What is needed
Rewrite the material below so that every "How do I perform" becomes "How can I carry out", and keep everything else the same.

Input rows
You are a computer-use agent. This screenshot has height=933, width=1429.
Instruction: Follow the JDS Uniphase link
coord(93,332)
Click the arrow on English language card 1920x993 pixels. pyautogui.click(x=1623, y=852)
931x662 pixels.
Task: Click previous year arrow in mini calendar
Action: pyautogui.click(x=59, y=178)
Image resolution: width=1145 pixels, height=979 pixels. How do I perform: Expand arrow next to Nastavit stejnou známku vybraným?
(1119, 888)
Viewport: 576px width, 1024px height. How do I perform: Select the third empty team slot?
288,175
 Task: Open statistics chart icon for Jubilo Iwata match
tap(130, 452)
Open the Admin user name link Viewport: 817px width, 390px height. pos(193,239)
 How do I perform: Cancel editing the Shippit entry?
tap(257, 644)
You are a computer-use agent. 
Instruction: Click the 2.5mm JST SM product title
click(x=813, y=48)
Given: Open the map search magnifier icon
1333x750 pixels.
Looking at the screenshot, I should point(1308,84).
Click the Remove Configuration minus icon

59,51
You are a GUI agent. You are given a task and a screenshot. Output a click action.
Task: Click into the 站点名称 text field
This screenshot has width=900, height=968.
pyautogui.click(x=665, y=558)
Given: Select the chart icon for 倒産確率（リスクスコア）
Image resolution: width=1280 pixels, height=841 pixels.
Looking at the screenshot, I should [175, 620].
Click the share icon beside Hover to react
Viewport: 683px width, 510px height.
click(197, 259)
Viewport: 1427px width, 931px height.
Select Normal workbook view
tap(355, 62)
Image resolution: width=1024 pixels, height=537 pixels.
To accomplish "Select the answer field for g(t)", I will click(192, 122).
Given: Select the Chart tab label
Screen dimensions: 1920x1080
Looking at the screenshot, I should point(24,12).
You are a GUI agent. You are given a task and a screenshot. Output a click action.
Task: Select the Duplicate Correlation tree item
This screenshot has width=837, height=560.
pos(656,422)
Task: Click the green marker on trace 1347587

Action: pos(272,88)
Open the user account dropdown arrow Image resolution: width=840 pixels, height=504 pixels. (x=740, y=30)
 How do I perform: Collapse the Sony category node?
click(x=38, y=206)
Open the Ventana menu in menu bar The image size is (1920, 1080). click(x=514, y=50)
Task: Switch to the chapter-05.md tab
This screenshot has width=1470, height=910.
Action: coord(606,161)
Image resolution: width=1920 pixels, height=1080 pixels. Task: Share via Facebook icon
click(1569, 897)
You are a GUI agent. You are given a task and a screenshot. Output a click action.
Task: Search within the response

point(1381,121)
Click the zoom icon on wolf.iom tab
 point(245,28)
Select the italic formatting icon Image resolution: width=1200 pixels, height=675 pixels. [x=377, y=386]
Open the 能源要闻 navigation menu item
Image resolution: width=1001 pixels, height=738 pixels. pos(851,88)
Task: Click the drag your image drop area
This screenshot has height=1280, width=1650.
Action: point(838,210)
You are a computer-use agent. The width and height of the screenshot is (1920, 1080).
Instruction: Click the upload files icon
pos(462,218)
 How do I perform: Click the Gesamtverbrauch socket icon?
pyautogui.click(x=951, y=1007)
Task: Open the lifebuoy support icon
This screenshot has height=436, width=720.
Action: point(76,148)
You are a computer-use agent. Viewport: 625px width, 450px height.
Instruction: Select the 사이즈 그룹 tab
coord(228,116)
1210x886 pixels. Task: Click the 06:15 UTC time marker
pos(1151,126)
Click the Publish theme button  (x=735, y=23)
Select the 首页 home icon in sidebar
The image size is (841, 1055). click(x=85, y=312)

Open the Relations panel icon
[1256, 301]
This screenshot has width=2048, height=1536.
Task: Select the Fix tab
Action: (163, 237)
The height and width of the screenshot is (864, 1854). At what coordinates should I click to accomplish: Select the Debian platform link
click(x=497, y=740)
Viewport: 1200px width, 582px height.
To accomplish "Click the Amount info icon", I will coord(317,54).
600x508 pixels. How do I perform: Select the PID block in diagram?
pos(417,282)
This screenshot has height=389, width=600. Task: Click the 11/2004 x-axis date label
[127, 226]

Final result
You are a computer-use agent. This screenshot has height=933, width=1429.
Instruction: Follow the JDS Uniphase link
coord(93,332)
Click the arrow on English language card 1920x993 pixels. pyautogui.click(x=1623, y=852)
931x662 pixels.
Task: Click previous year arrow in mini calendar
Action: pyautogui.click(x=59, y=178)
Image resolution: width=1145 pixels, height=979 pixels. How can I carry out: Expand arrow next to Nastavit stejnou známku vybraným?
(1119, 888)
Viewport: 576px width, 1024px height. How can I carry out: Select the third empty team slot?
288,175
 Task: Open statistics chart icon for Jubilo Iwata match
tap(130, 452)
Open the Admin user name link Viewport: 817px width, 390px height. pos(193,239)
 How can I carry out: Cancel editing the Shippit entry?
tap(257, 644)
You are a computer-use agent. 
Instruction: Click the 2.5mm JST SM product title
click(x=813, y=48)
Given: Open the map search magnifier icon
1333x750 pixels.
Looking at the screenshot, I should point(1308,84).
Click the Remove Configuration minus icon

59,51
You are a GUI agent. You are given a task and a screenshot. Output a click action.
Task: Click into the 站点名称 text field
This screenshot has width=900, height=968.
pyautogui.click(x=665, y=558)
Given: Select the chart icon for 倒産確率（リスクスコア）
Image resolution: width=1280 pixels, height=841 pixels.
Looking at the screenshot, I should [175, 620].
Click the share icon beside Hover to react
Viewport: 683px width, 510px height.
click(197, 259)
Viewport: 1427px width, 931px height.
Select Normal workbook view
tap(355, 62)
Image resolution: width=1024 pixels, height=537 pixels.
To accomplish "Select the answer field for g(t)", I will click(192, 122).
Given: Select the Chart tab label
Screen dimensions: 1920x1080
Looking at the screenshot, I should point(24,12).
You are a GUI agent. You are given a task and a screenshot. Output a click action.
Task: Select the Duplicate Correlation tree item
This screenshot has width=837, height=560.
pos(656,422)
Task: Click the green marker on trace 1347587

Action: pos(272,88)
Open the user account dropdown arrow Image resolution: width=840 pixels, height=504 pixels. (x=740, y=30)
 How can I carry out: Collapse the Sony category node?
click(x=38, y=206)
Open the Ventana menu in menu bar The image size is (1920, 1080). click(x=514, y=50)
Task: Switch to the chapter-05.md tab
This screenshot has width=1470, height=910.
Action: coord(606,161)
Image resolution: width=1920 pixels, height=1080 pixels. Task: Share via Facebook icon
click(1569, 897)
You are a GUI agent. You are given a task and a screenshot. Output a click action.
Task: Search within the response

point(1381,121)
Click the zoom icon on wolf.iom tab
 point(245,28)
Select the italic formatting icon Image resolution: width=1200 pixels, height=675 pixels. [x=377, y=386]
Open the 能源要闻 navigation menu item
Image resolution: width=1001 pixels, height=738 pixels. pos(851,88)
Task: Click the drag your image drop area
This screenshot has height=1280, width=1650.
Action: point(838,210)
You are a computer-use agent. The width and height of the screenshot is (1920, 1080).
Instruction: Click the upload files icon
pos(462,218)
 How can I carry out: Click the Gesamtverbrauch socket icon?
pyautogui.click(x=951, y=1007)
Task: Open the lifebuoy support icon
This screenshot has height=436, width=720.
Action: point(76,148)
You are a computer-use agent. Viewport: 625px width, 450px height.
Instruction: Select the 사이즈 그룹 tab
coord(228,116)
1210x886 pixels. Task: Click the 06:15 UTC time marker
pos(1151,126)
Click the Publish theme button  (x=735, y=23)
Select the 首页 home icon in sidebar
The image size is (841, 1055). click(x=85, y=312)

Open the Relations panel icon
[1256, 301]
This screenshot has width=2048, height=1536.
Task: Select the Fix tab
Action: (163, 237)
The height and width of the screenshot is (864, 1854). At what coordinates should I click to accomplish: Select the Debian platform link
click(x=497, y=740)
Viewport: 1200px width, 582px height.
To accomplish "Click the Amount info icon", I will coord(317,54).
600x508 pixels. How can I carry out: Select the PID block in diagram?
pos(417,282)
This screenshot has height=389, width=600. Task: Click the 11/2004 x-axis date label
[127, 226]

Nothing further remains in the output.